- Task objective -
Rewrite the part of the entries that opens with the line containing "Where should I" and closes with the line containing "Action: point(1034,511)" as a Markdown table with the columns Row and Text. Give each line its own row with its number under Row, skip blank lines, and leave the pictures out.

○ ○ ○ ○ ○ ○ ○

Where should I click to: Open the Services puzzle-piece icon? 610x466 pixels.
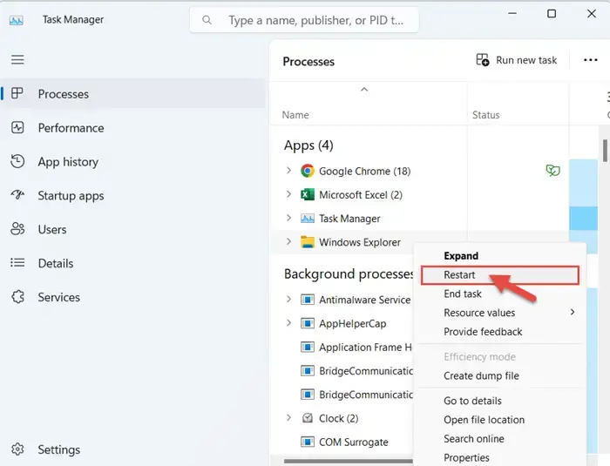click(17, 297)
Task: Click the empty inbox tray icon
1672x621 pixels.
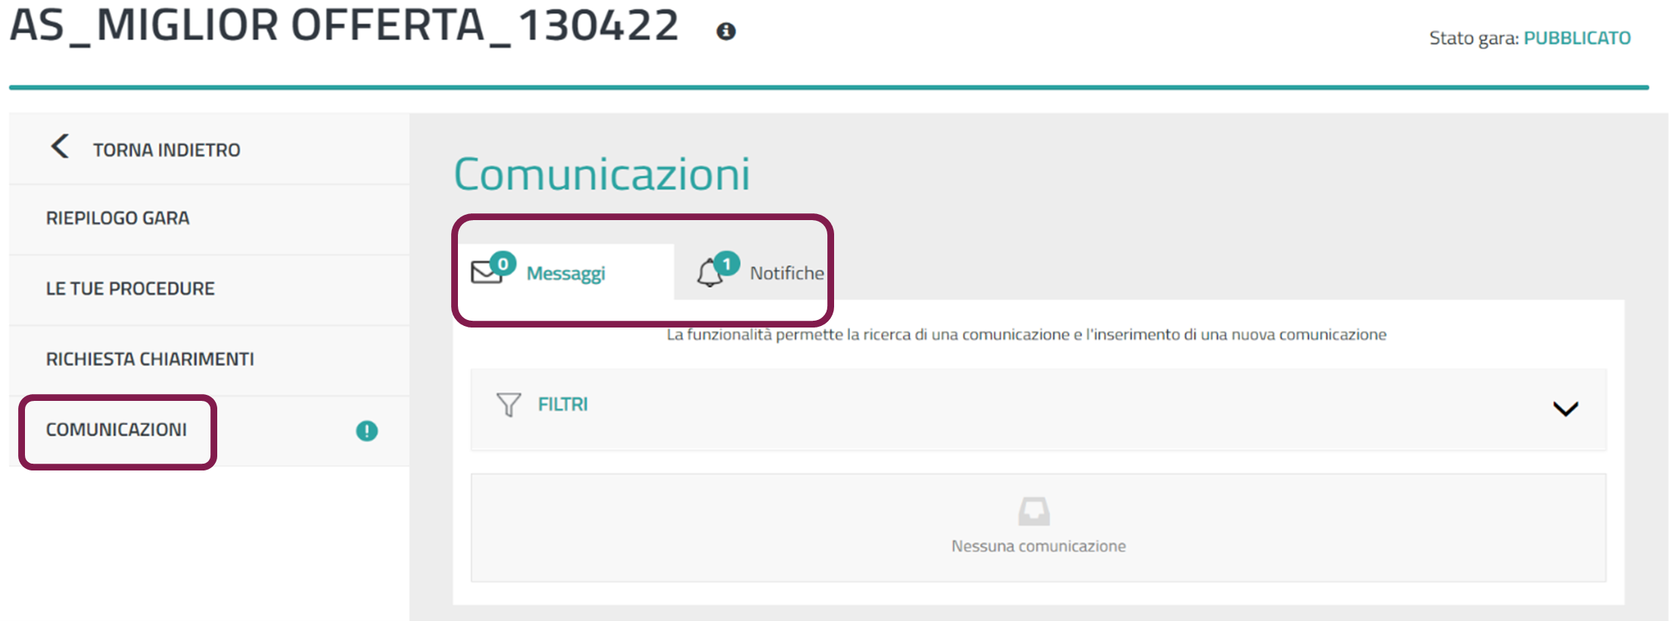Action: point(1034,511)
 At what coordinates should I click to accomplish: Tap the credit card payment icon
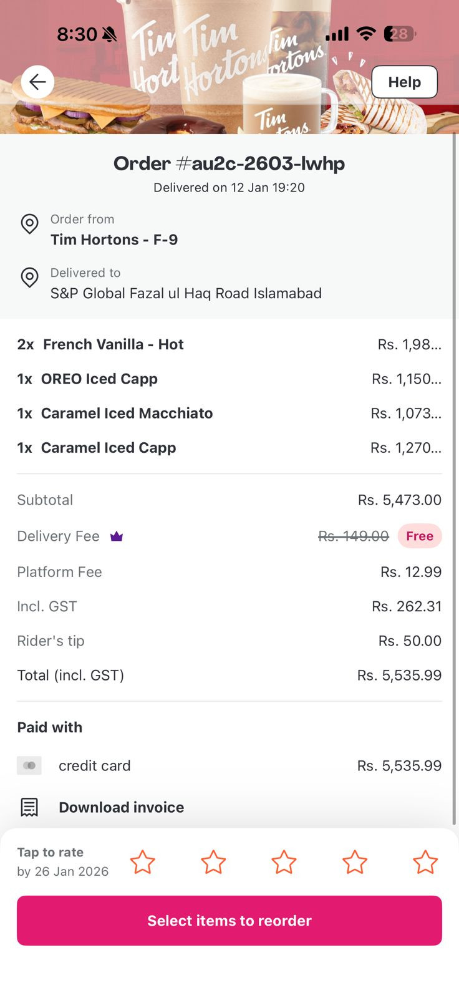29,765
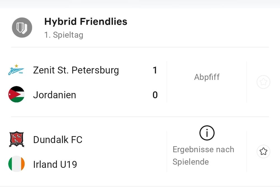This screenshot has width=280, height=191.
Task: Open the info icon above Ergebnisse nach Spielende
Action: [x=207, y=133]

○ ○ ○ ○ ○ ○ ○

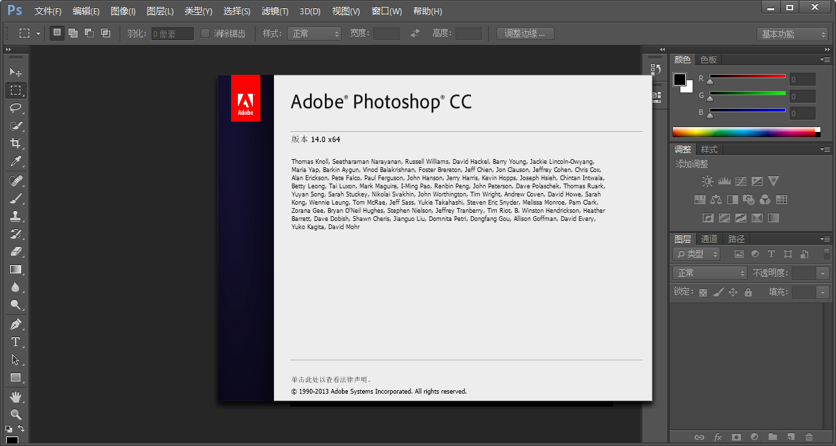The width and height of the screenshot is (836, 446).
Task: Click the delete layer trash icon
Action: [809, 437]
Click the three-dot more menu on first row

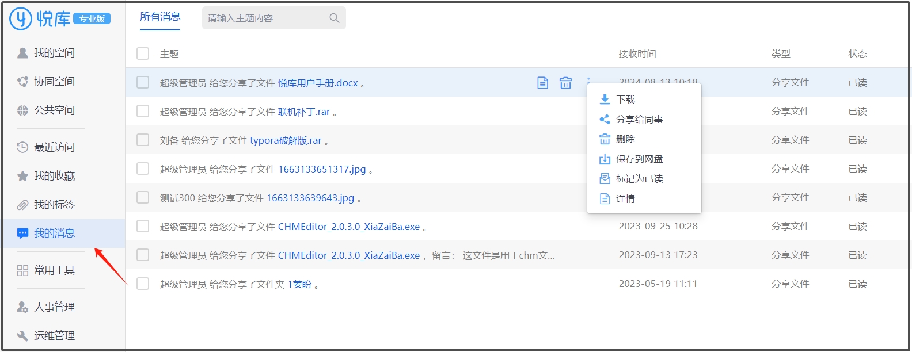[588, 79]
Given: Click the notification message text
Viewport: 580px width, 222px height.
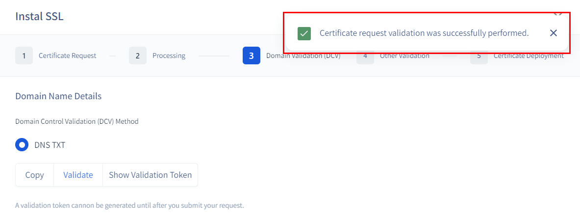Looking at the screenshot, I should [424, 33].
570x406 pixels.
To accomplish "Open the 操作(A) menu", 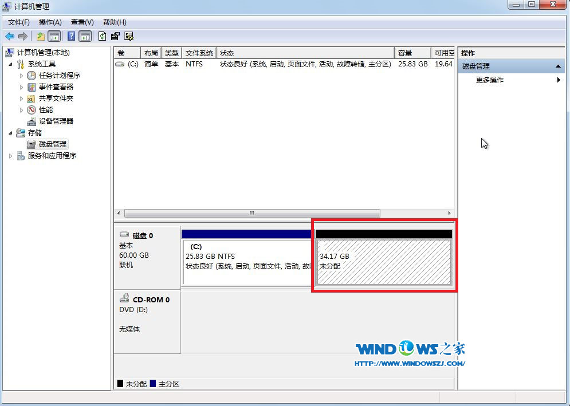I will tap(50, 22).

○ ○ ○ ○ ○ ○ ○

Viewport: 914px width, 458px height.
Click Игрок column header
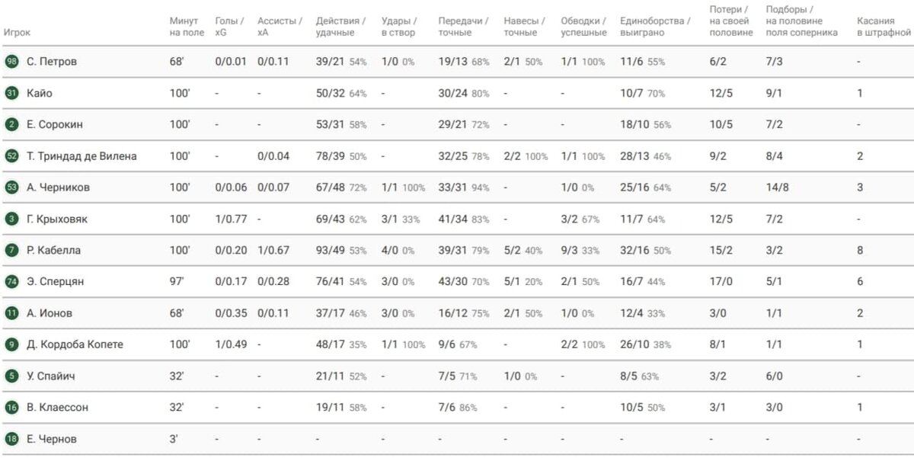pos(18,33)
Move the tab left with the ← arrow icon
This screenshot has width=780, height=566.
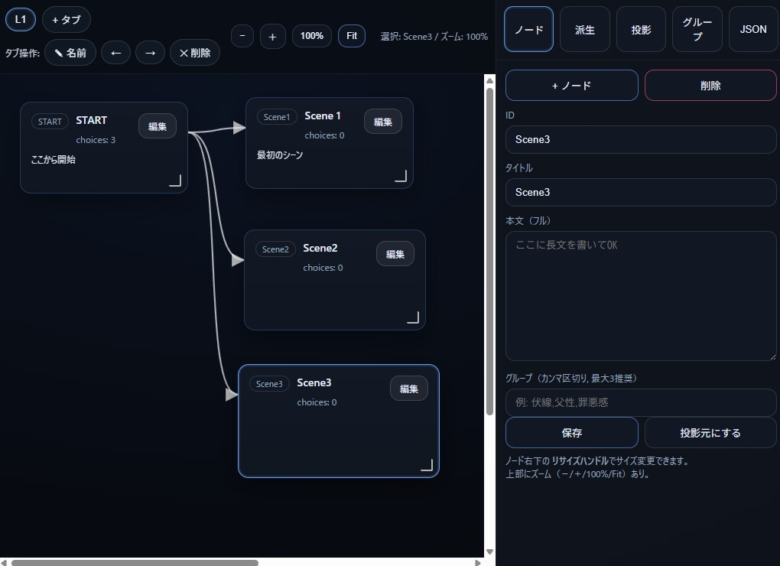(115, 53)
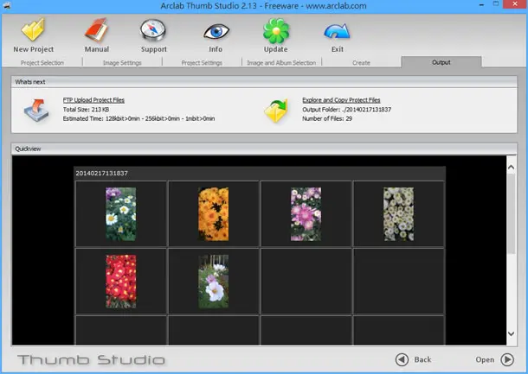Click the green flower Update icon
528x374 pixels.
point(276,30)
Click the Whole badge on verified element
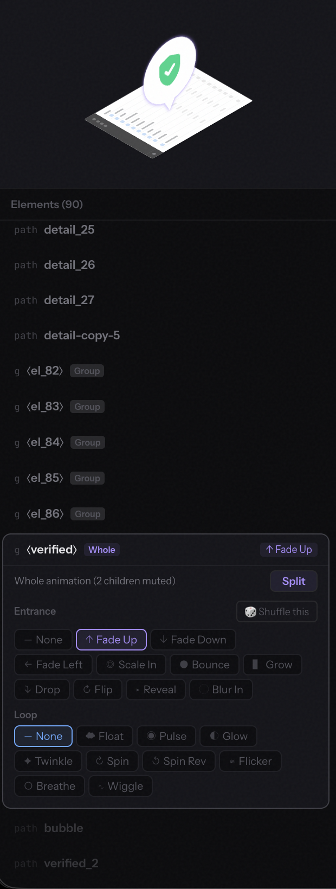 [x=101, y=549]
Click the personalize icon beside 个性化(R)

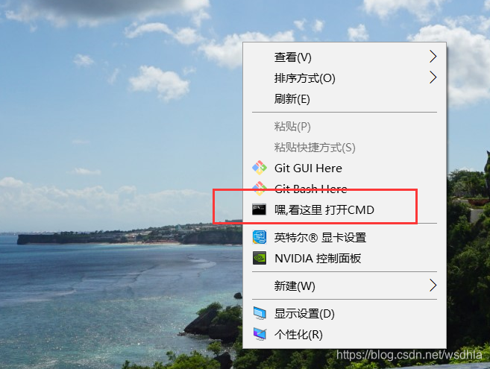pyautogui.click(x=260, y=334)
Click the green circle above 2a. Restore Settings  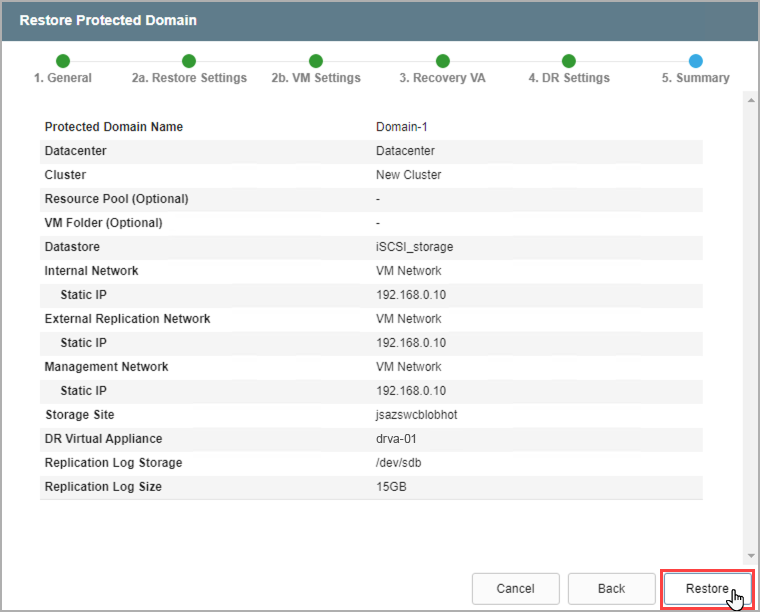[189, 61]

○ ○ ○ ○ ○ ○ ○

- Expected output -
| Row | Text |
|---|---|
| 1 | Where should I click to: Open the Services puzzle-piece icon? 610x466 pixels. |
| 2 | click(17, 297) |
| 3 | Task: Click the empty inbox tray icon |
| 4 | 1672x621 pixels. |
| 5 | Action: point(1034,511) |